The TextDocument enumerates a text document's paragraphs, sentences, terms and tokens and computes readability measures:

  • the average number of words in each sentence;
  • the average number of syllables per word;
  • the Flesch reading ease score, a readibility measure calculated from sentence length and word length on a 100-point scale; and
  • Flesch-Kincaid grade level, a readibility measure relative to U.S. school grade level.
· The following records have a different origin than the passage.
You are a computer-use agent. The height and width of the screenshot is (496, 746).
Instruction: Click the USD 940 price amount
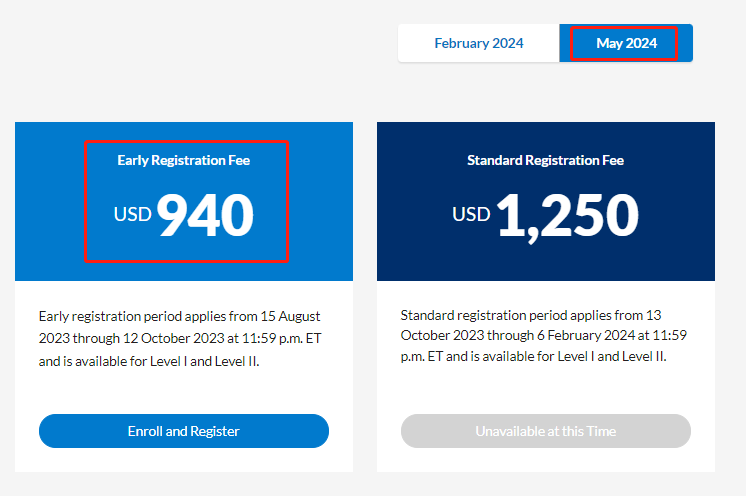pos(184,214)
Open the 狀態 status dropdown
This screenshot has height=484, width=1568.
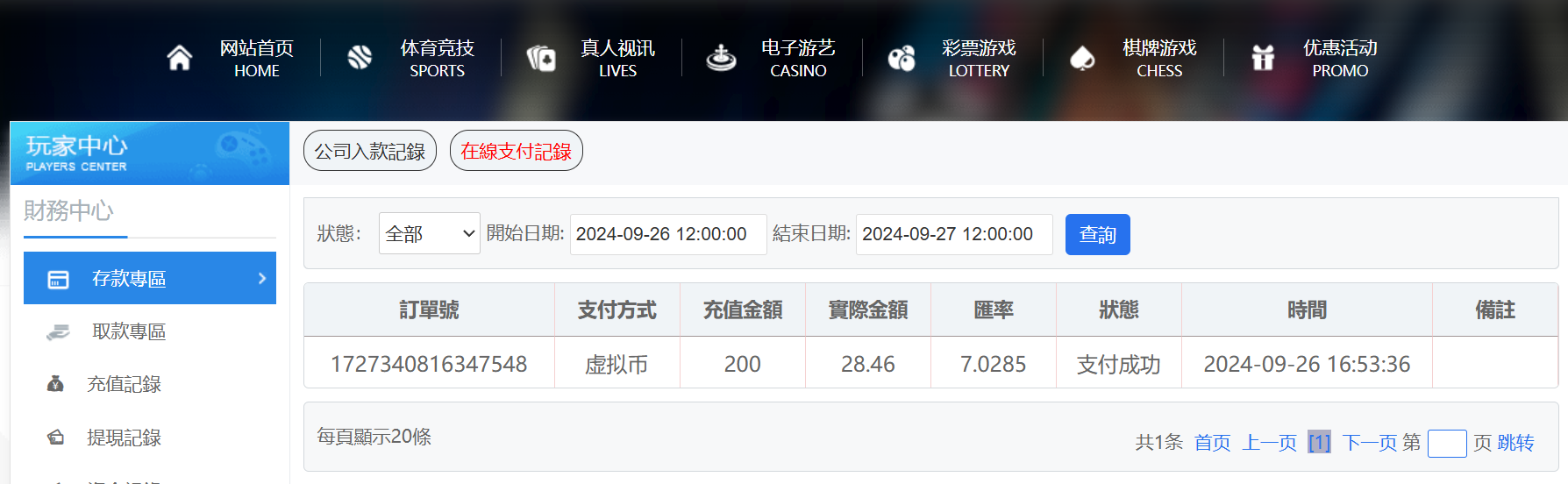[429, 234]

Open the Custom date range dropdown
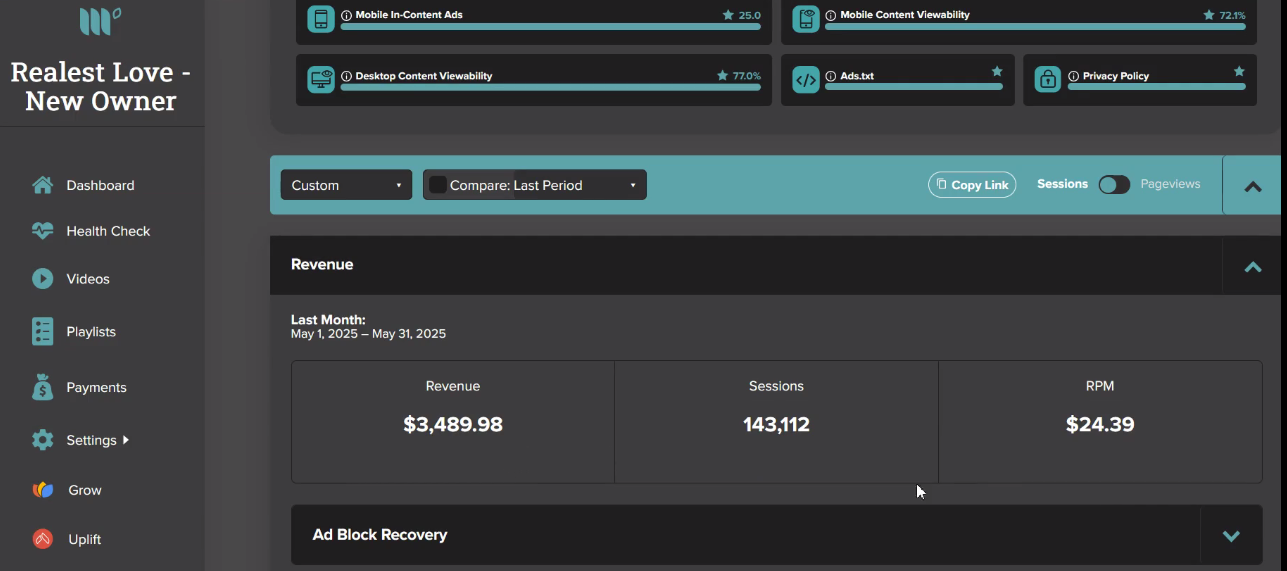[x=346, y=185]
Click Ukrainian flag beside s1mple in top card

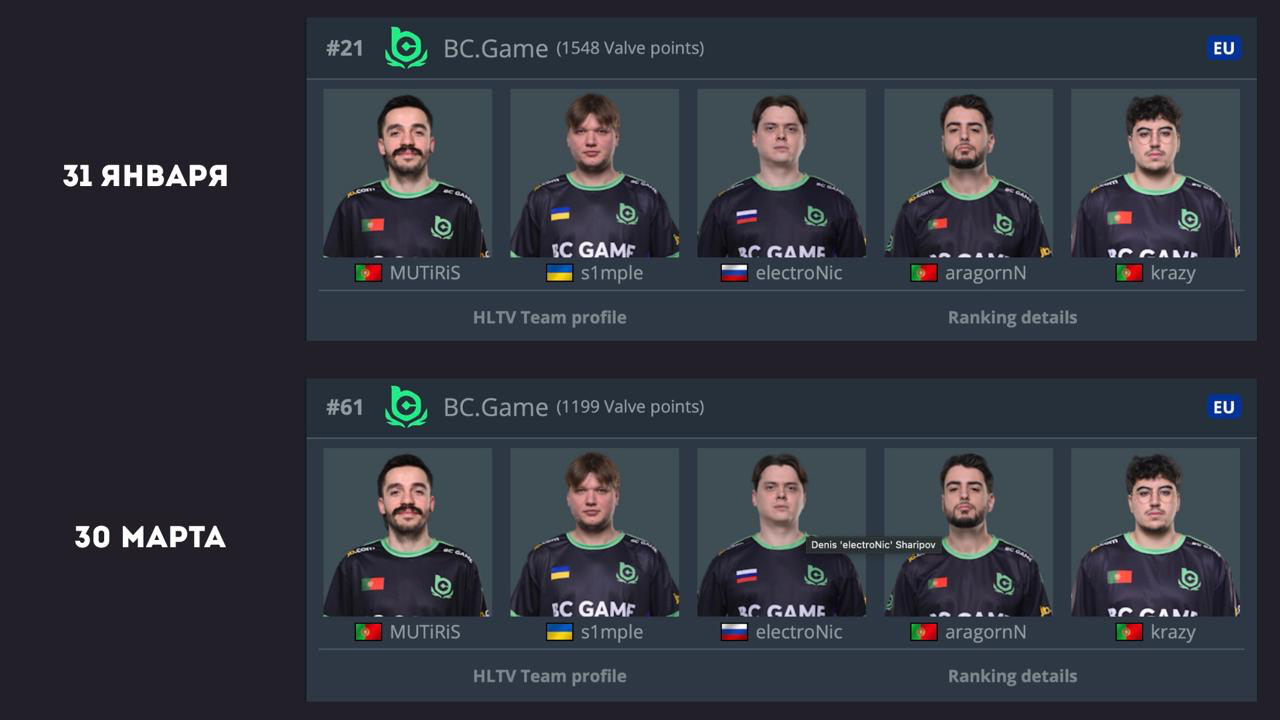pos(560,273)
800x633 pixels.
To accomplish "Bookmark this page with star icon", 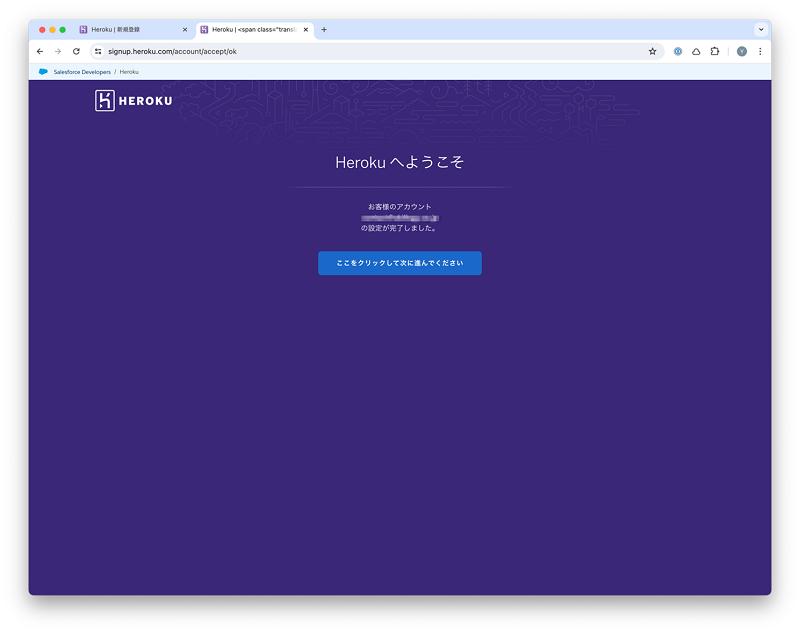I will (x=652, y=51).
The TextDocument also includes a co-occurrence graph generated using the Rapid Keyword Extraction (RAKE) algorithm, from which the keywords (and keyword scores) can be obtained.

String Comparison

The following measures of term similarity are provided as extensions on String:

  • Damerau–Levenshtein distance is the minimum number of single-character edits (transpositions, insertions, deletions or substitutions) required to change one term into another;
  • edit similarity is a normalized measure of Damerau–Levenshtein distance on a scale of 0.0 to 1.0, calculated by dividing the the difference between the maximum edit distance (sum of the length of the two terms) and the computed editDistance, by the maximum edit distance;
  • length distance returns the absolute value of the difference in length between two terms;
  • character similarity returns the similarity two terms as it relates to the collection of unique characters in each term on a scale of 0.0 to 1.0;
  • length similarity returns the similarity in length between two terms on a scale of 0.0 to 1.0 on a log scale (1 - the log of the ratio of the term lengths); and
  • Jaccard similarity measures similarity between finite sample sets, and is defined as the size of the intersection divided by the size of the union of the sample sets.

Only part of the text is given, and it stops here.